◆ Written problem 1:
From the post on slrnpull and slocate permissions, output the passage that begins at the words "[user@king beta]$ ls" and stops after "Red Hat install.".

◆ Source text:
════════
Couple things I forget to say but should have:

#1
The slrnpull overflow in NNTPSERVER is harmless
in RedHat 6.2 because it's permissions are

[root@king srpms]# l /usr/bin/slrnpull
-rwxr-s--- 1 news news  50684 Jun 10 18:39 /usr/bin/slrnpull

Regular users cannot execute slrnpull therefore there
is no vulnerability in that regard, though as I stated
before there other problems in the slrnpull code when
it downloads/spools groups.

#2
slocate.  I'm not sure what you meant by:

>- slocate - custom input file can be specified using 
LOCATE_PATH;
>            due to almost no input validation, it's 
possible to
>            supply many different input patterns, some of 
them will
>            cause potentially exploitable SEGVs; please 
review this
>            code. Ah, forgotten, gid slocate can be used to
>            access slocate database in unrestricted mode 
(every
>            file in filesystem indexed, including eg. 
/root,
>            web scripts etc),

Yes slocate is sgid slocate and slocate database does
contain all files in the filesystem BUT it does consider
permissions when outputting location of files for instance:

As root:
[root@king /]# locate nt_hash
/root/nt_hash.txt
[root@king /]# ls -ald /root 
drwxr-x---   55 root     root      4096 Jun 22 01:59 /root
[root@king /]# l -d /root/nt_hash.txt
-rw-r--r-- 1 root root  16379 Jun 12  1999 /root/nt_hash.txt
[root@king /]# locate nt_hash
/root/nt_hash.txt
[root@king /]#

Ok root can view files in /root, but now try as regular
user:

[user@king beta]$ ls -al /root
ls: /root: Permission denied
[user@king beta]$ locate nt_hash
[user@king beta]$ 

As you can see it will not list all files to regular users, 
it obeys permissions.  The above example is from a default
Red Hat install.

Secondly you claim that LOCATE_PATH is not properly parsed?
════════
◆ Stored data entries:
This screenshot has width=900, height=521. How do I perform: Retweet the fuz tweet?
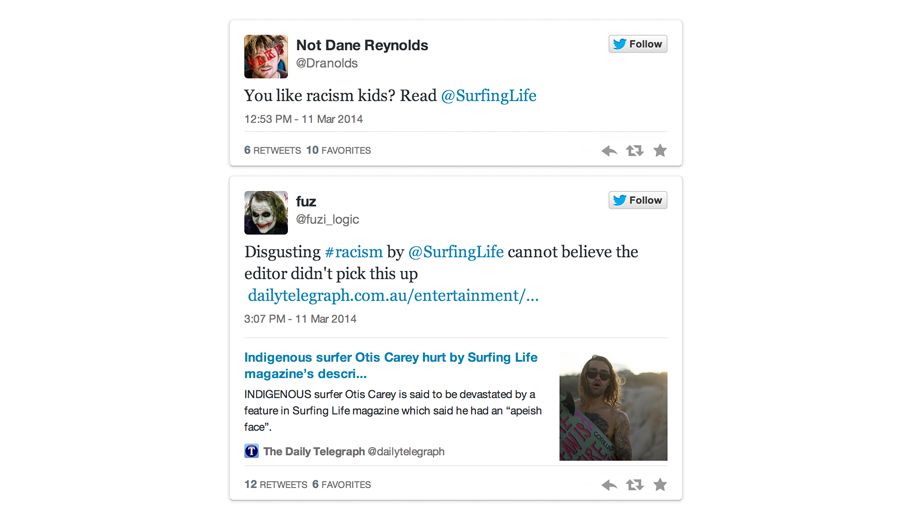(634, 485)
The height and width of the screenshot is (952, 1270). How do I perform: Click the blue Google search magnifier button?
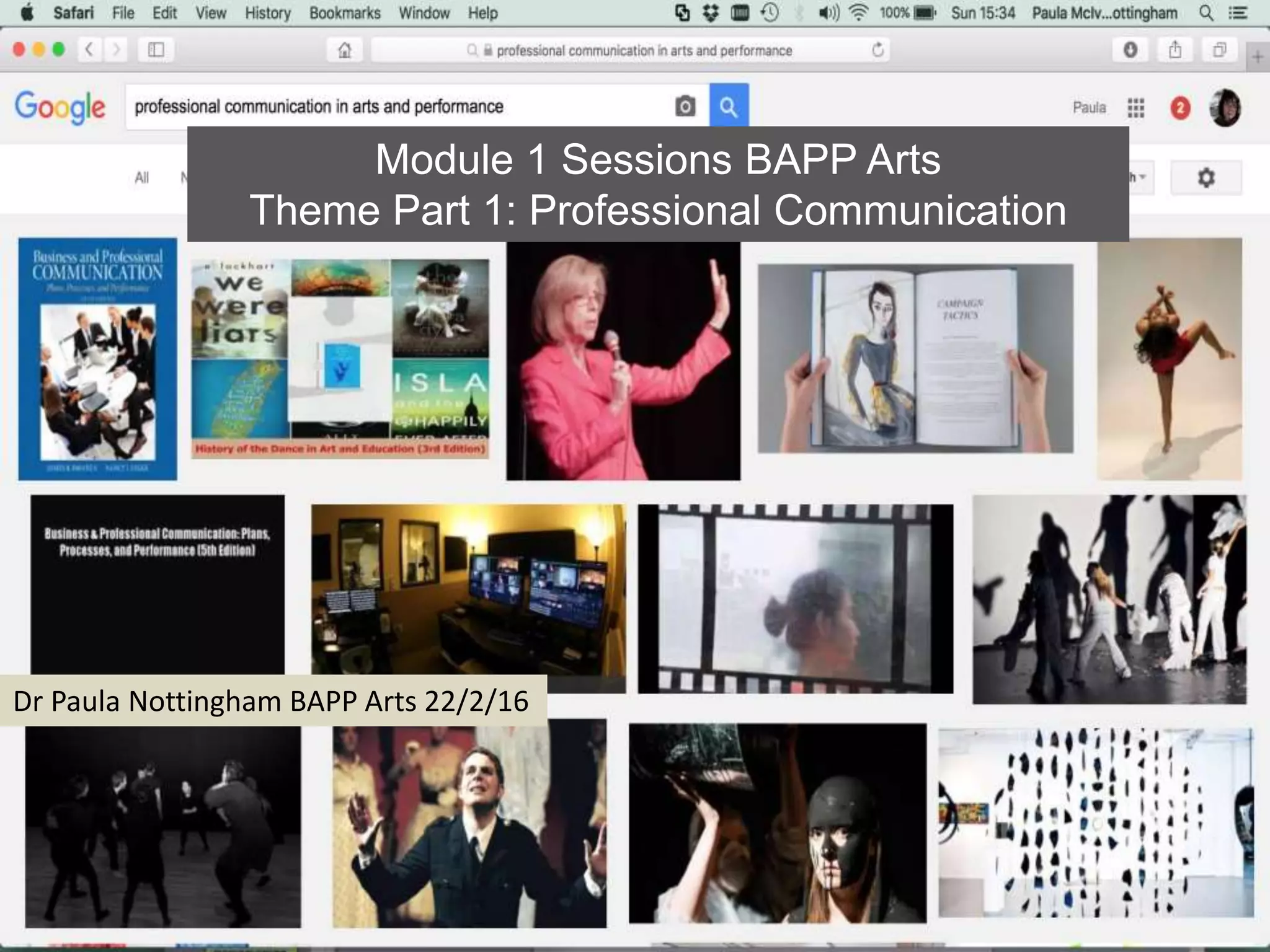(729, 106)
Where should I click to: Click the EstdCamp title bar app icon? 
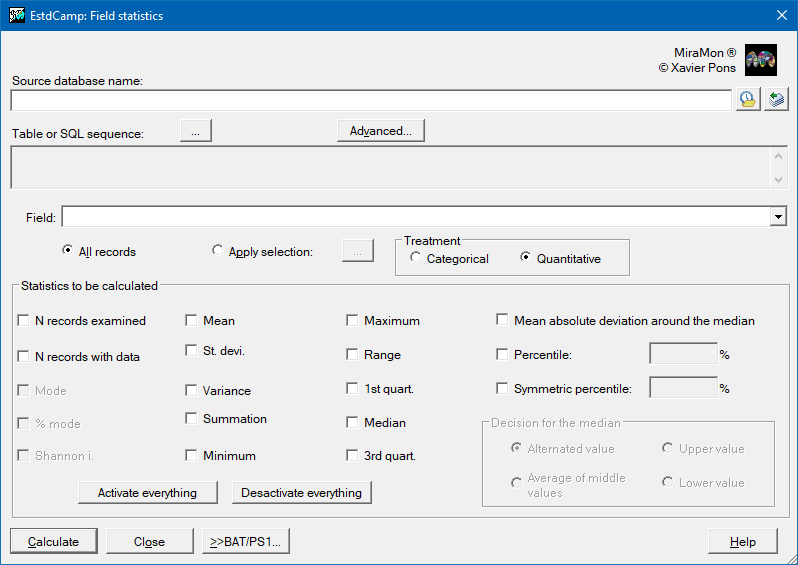pyautogui.click(x=17, y=15)
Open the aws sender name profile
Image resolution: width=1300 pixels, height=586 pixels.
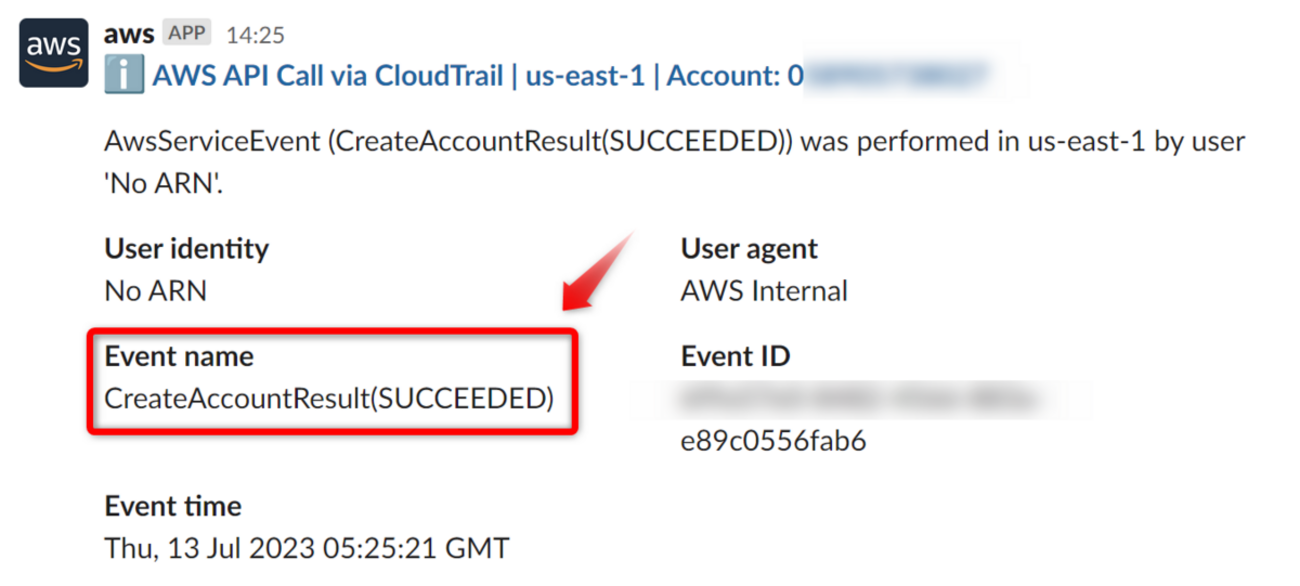tap(129, 34)
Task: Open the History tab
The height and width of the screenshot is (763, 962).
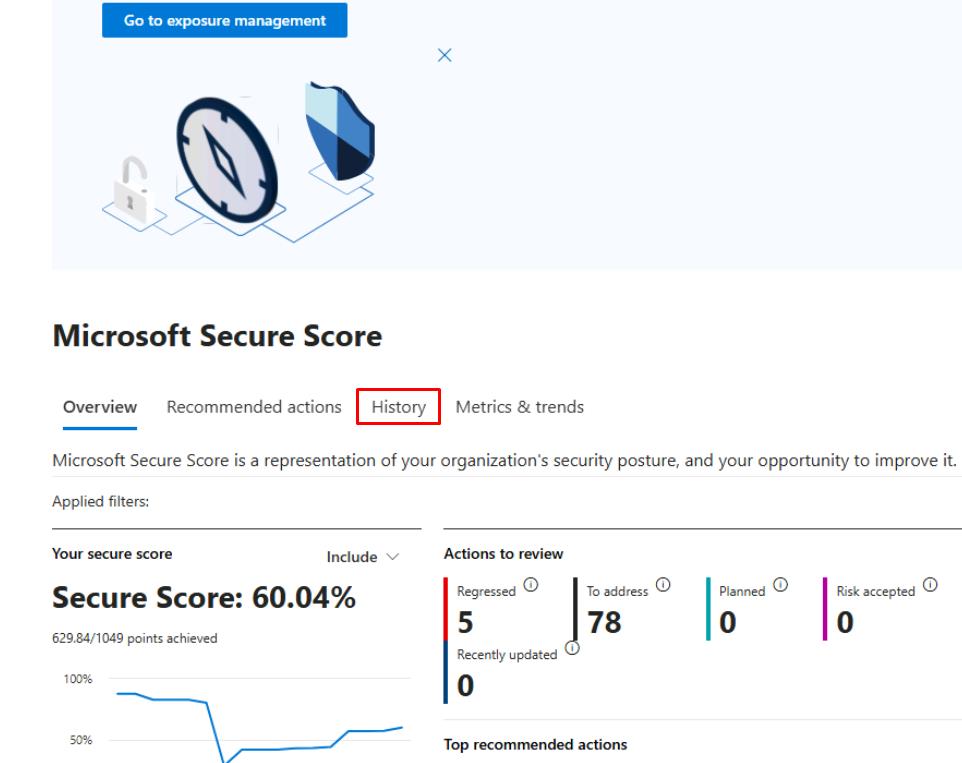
════════
◆ Written problem 2:
Rename "screenshot" to "screen capture" everywhere in the entries, and reproduce them with nothing else altered and the pictures left out.

◆ Final result 1:
[user@king beta]$ ls -al /root
ls: /root: Permission denied
[user@king beta]$ locate nt_hash
[user@king beta]$ 

As you can see it will not list all files to regular users, 
it obeys permissions.  The above example is from a default
Red Hat install.

◆ Final result 2:
This screen capture has width=900, height=521. How do I perform: Retweet the fuz tweet?
(634, 485)
The height and width of the screen capture is (952, 1270). How do I perform: Click the blue Google search magnifier button?
(729, 106)
Where should I click to: Click the EstdCamp title bar app icon? 
pyautogui.click(x=17, y=15)
Open the aws sender name profile
Image resolution: width=1300 pixels, height=586 pixels.
tap(129, 34)
Task: Open the History tab
The height and width of the screen capture is (763, 962).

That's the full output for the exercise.